__Stored data entries__.
## Begin

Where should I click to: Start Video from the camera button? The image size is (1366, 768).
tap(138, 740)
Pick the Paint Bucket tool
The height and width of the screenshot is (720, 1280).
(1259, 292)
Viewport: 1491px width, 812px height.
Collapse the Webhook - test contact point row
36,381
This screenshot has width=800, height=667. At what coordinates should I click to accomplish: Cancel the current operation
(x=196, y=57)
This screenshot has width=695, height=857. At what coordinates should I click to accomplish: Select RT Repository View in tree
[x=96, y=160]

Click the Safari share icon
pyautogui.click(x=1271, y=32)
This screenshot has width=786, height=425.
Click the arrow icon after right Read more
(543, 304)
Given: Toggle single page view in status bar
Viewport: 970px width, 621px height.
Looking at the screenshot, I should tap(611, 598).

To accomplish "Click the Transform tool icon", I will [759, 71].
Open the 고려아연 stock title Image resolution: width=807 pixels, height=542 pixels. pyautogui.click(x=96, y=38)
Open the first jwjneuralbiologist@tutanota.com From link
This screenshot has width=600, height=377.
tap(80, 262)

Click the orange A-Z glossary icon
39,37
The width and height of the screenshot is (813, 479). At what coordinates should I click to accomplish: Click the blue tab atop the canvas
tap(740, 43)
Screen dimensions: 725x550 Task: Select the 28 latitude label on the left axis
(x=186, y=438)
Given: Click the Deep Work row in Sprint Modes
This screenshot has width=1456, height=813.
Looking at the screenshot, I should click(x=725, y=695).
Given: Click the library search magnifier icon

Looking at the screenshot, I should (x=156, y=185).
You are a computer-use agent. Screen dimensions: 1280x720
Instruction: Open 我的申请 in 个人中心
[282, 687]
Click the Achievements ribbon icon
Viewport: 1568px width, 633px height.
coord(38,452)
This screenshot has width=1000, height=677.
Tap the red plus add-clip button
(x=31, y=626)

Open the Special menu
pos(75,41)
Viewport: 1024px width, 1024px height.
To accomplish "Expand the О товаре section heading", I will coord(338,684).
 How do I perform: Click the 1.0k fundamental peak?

## End

__EXERCISE TASK__. Report each line of the data above that contains the word "accomplish".

__WRITTEN RESPONSE__.
This screenshot has width=800, height=667. At what coordinates should I click to accomplish: Cancel the current operation
This screenshot has width=695, height=857. At what coordinates should I click to accomplish: Select RT Repository View in tree
To accomplish "Click the Transform tool icon", I will [759, 71].
The width and height of the screenshot is (813, 479). At what coordinates should I click to accomplish: Click the blue tab atop the canvas
To accomplish "Expand the О товаре section heading", I will coord(338,684).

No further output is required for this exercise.